__Element and text position data__.

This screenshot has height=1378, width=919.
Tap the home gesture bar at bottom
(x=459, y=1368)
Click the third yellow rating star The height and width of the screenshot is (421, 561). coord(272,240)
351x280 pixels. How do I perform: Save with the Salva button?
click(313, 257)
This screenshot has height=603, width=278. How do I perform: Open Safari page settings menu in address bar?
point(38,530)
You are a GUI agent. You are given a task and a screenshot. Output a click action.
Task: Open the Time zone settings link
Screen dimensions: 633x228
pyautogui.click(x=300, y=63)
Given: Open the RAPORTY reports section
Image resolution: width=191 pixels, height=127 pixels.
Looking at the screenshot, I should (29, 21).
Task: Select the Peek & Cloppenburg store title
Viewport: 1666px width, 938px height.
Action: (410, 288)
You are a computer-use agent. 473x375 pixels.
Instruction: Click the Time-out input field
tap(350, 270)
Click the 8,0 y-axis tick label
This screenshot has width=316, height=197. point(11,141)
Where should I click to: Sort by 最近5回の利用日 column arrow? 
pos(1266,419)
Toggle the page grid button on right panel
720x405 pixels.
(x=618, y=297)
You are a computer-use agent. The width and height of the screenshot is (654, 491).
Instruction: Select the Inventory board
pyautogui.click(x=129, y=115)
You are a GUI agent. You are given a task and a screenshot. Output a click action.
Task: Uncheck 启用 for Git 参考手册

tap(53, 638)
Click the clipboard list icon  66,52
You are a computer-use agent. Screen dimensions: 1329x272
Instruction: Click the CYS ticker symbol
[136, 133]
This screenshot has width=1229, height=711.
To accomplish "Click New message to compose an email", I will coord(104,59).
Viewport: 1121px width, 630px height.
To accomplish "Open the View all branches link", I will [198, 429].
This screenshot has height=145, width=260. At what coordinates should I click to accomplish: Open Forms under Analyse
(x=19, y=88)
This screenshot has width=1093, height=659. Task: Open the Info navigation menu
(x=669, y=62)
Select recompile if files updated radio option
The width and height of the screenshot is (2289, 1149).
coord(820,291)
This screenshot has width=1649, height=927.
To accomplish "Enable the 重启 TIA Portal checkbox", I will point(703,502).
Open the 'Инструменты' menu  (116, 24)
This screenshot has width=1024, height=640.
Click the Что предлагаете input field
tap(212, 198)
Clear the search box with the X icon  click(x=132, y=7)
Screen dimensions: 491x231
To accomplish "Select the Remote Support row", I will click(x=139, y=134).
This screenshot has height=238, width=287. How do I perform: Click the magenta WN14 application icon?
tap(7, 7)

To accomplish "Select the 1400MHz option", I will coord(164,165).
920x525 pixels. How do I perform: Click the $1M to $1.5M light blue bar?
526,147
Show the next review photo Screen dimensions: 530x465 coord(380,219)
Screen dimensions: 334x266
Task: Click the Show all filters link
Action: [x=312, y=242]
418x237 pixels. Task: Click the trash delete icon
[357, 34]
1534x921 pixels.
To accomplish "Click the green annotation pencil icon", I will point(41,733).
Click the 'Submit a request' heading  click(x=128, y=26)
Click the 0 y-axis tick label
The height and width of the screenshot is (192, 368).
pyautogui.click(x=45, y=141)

__YOUR TASK__. Can you write out all the records again with "Instruction" switched to "Command" everywhere it occurs, leaving everything else unchanged?

__ANSWER BELOW__.
This screenshot has height=1378, width=919.
Tap the home gesture bar at bottom
(x=459, y=1368)
Click the third yellow rating star The height and width of the screenshot is (421, 561). coord(272,240)
351x280 pixels. How do I perform: Save with the Salva button?
click(313, 257)
This screenshot has height=603, width=278. How do I perform: Open Safari page settings menu in address bar?
point(38,530)
You are a GUI agent. You are given a task and a screenshot. Output a click action.
Task: Open the Time zone settings link
Screen dimensions: 633x228
pyautogui.click(x=300, y=63)
Given: Open the RAPORTY reports section
Image resolution: width=191 pixels, height=127 pixels.
Looking at the screenshot, I should (29, 21).
Task: Select the Peek & Cloppenburg store title
Viewport: 1666px width, 938px height.
Action: (410, 288)
You are a computer-use agent. 473x375 pixels.
Command: Click the Time-out input field
tap(350, 270)
Click the 8,0 y-axis tick label
This screenshot has width=316, height=197. point(11,141)
Where should I click to: Sort by 最近5回の利用日 column arrow? 
pos(1266,419)
Toggle the page grid button on right panel
720x405 pixels.
(x=618, y=297)
You are a computer-use agent. The width and height of the screenshot is (654, 491).
Command: Select the Inventory board
pyautogui.click(x=129, y=115)
You are a GUI agent. You are given a task and a screenshot. Output a click action.
Task: Uncheck 启用 for Git 参考手册

tap(53, 638)
Click the clipboard list icon  66,52
You are a computer-use agent. Screen dimensions: 1329x272
Command: Click the CYS ticker symbol
[136, 133]
This screenshot has width=1229, height=711.
To accomplish "Click New message to compose an email", I will coord(104,59).
Viewport: 1121px width, 630px height.
To accomplish "Open the View all branches link", I will [198, 429].
This screenshot has height=145, width=260. At what coordinates should I click to accomplish: Open Forms under Analyse
(x=19, y=88)
This screenshot has width=1093, height=659. Task: Open the Info navigation menu
(x=669, y=62)
Select recompile if files updated radio option
The width and height of the screenshot is (2289, 1149).
coord(820,291)
This screenshot has width=1649, height=927.
To accomplish "Enable the 重启 TIA Portal checkbox", I will point(703,502).
Open the 'Инструменты' menu  (116, 24)
This screenshot has width=1024, height=640.
Click the Что предлагаете input field
tap(212, 198)
Clear the search box with the X icon  click(x=132, y=7)
Screen dimensions: 491x231
To accomplish "Select the Remote Support row", I will click(x=139, y=134).
This screenshot has height=238, width=287. How do I perform: Click the magenta WN14 application icon?
tap(7, 7)

To accomplish "Select the 1400MHz option", I will coord(164,165).
920x525 pixels. How do I perform: Click the $1M to $1.5M light blue bar?
526,147
Show the next review photo Screen dimensions: 530x465 coord(380,219)
Screen dimensions: 334x266
Task: Click the Show all filters link
Action: [x=312, y=242]
418x237 pixels. Task: Click the trash delete icon
[357, 34]
1534x921 pixels.
To accomplish "Click the green annotation pencil icon", I will point(41,733).
Click the 'Submit a request' heading  click(x=128, y=26)
Click the 0 y-axis tick label
The height and width of the screenshot is (192, 368).
pyautogui.click(x=45, y=141)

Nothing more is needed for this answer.